Images of America: West University Place comes out on July 15, part of Arcadia Publishing’s series that celebrates the history of neighborhoods, towns, and cities across the country. The book follows West University Place’s evolution from a treeless farmland to one of the most livable small towns in Texas, celebrating its centennial this year.
His son Brittain is the smiling child on the left on the book’s cover, on a Wier Park merry-go-round. Richard, on the city’s parks and recreation board, snapped the shot decades ago.

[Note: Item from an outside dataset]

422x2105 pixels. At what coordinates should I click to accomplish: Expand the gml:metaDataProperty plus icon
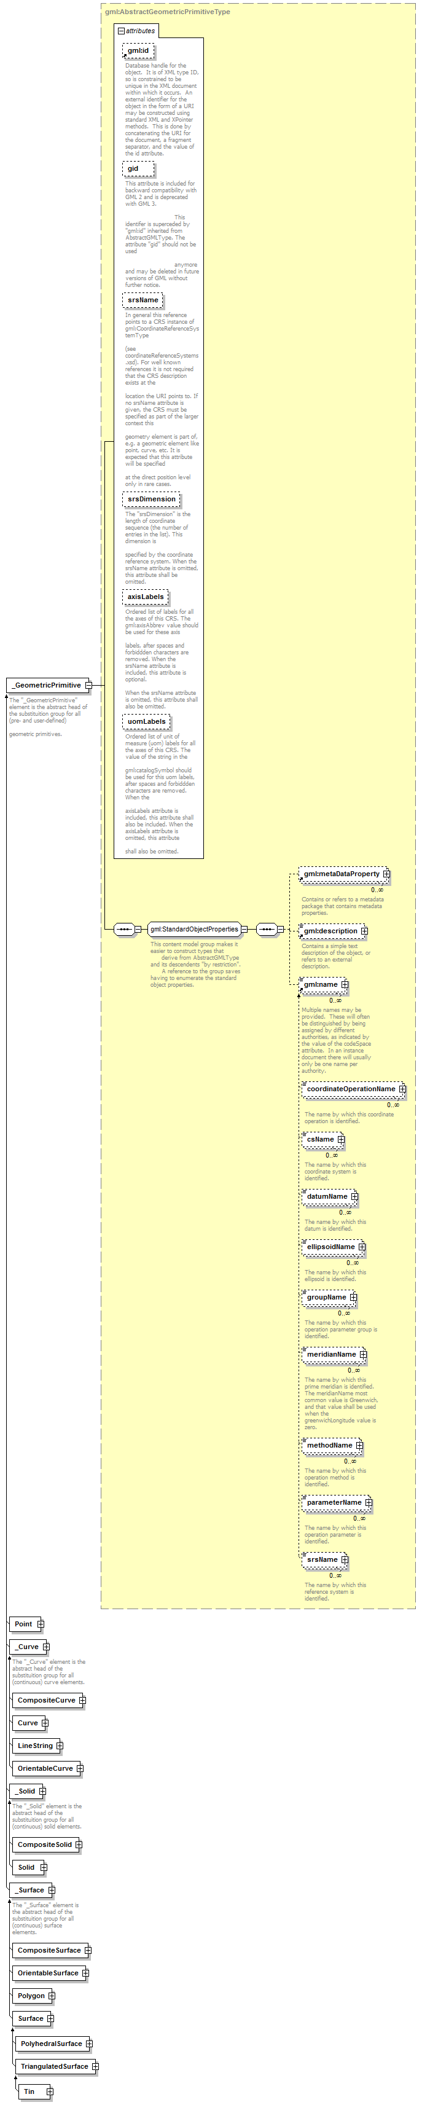(386, 874)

Richard and Lily Ann, a retired University of Houston art history teacher, live in a remodeled 1948 one-story bungalow they aptly named “Cunningham Cottage.” The home is a testament to the creative compass that guides their life. It’s outfitted with a fusion of sculptures and fine craft of every variety, much by their own hand, some by friends.
“I can’t think of a single thing in this house that doesn’t have personal meaning to us,” says Richard, flipping through a thick three-ring binder of interviews and research, the meat of his book. He talks of the circuitous route that led to his favorite craft, writing.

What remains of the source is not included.